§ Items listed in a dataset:
▬▬▬

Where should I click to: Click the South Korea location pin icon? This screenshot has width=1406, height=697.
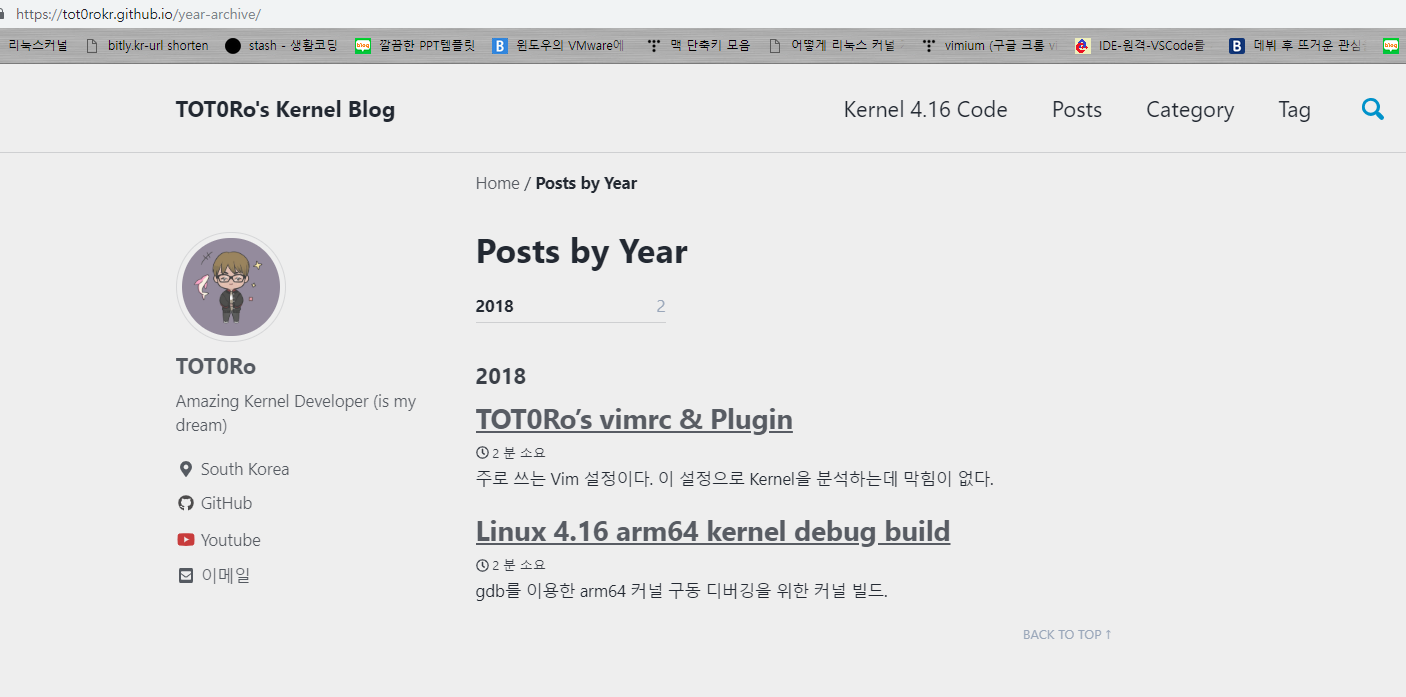click(185, 468)
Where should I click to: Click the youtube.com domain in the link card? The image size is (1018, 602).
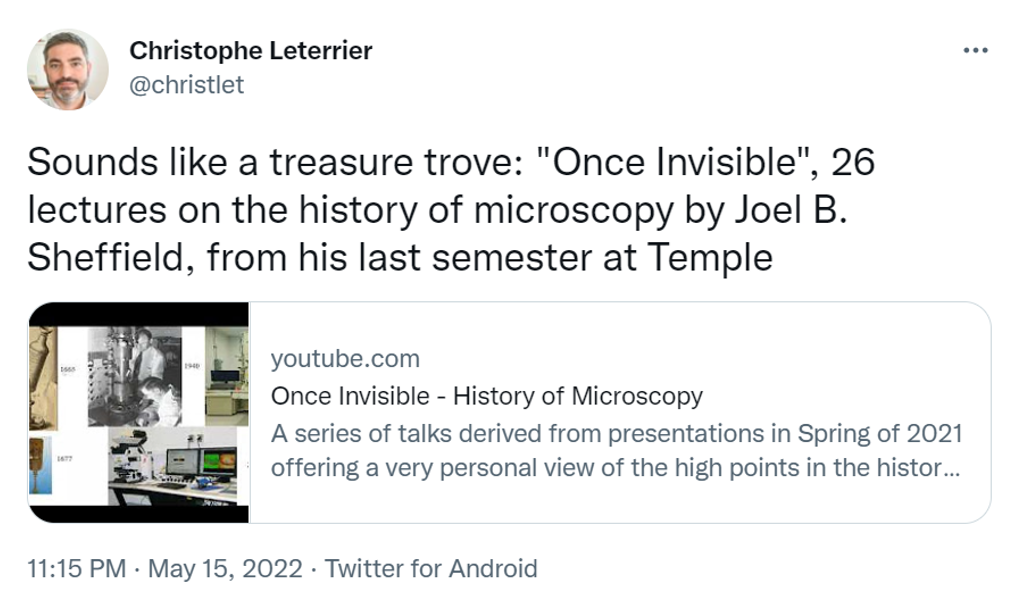[345, 359]
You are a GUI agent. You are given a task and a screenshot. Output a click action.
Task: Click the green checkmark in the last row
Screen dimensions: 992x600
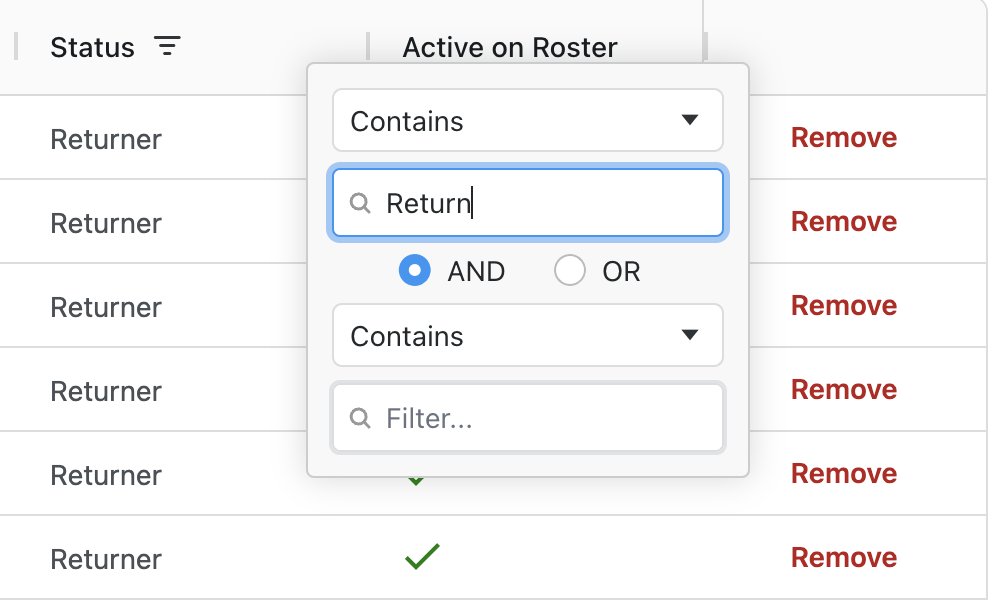click(x=422, y=557)
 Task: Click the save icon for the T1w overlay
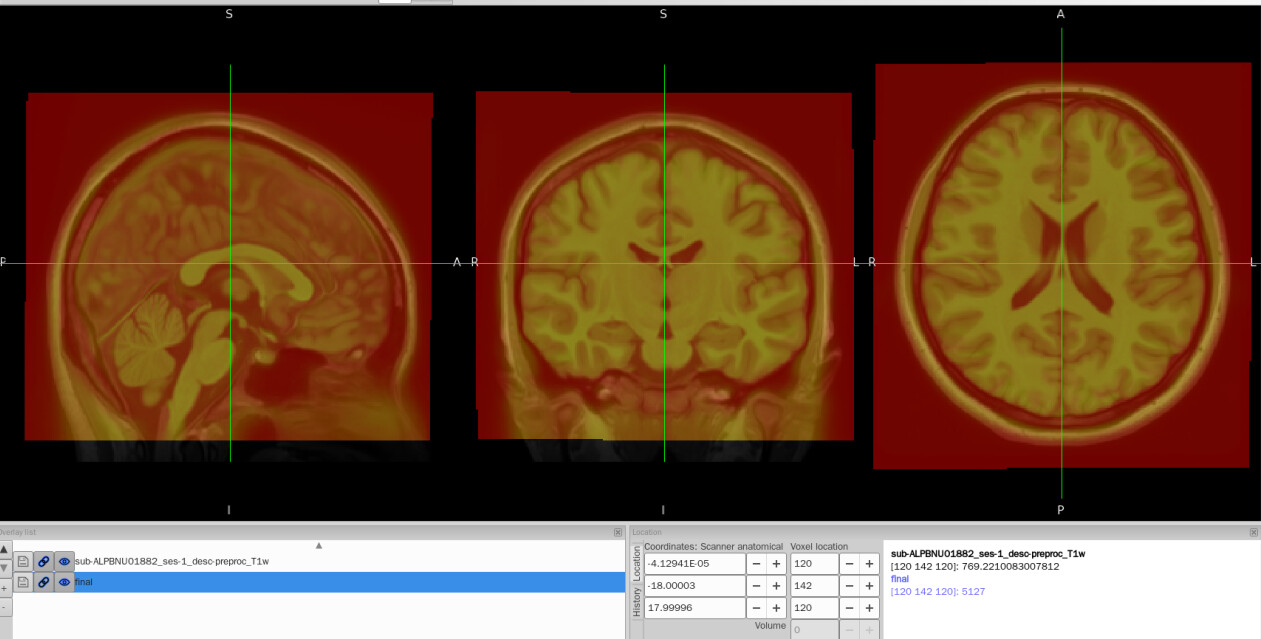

▬▬▬

§ GOAL OF THE EXERCISE: Please reproduce the data above word for word, skipping all images.

§ RESULT:
Where should I click to: Click the South Korea location pin icon? This screenshot has width=1406, height=697.
click(185, 468)
Where should I click to: Click the youtube.com domain in the link card? The image size is (1018, 602).
[345, 359]
You are a GUI agent. You are given a task and a screenshot. Output a click action.
Task: Click the green checkmark in the last row
Screen dimensions: 992x600
click(x=422, y=557)
 Task: Click the save icon for the T1w overlay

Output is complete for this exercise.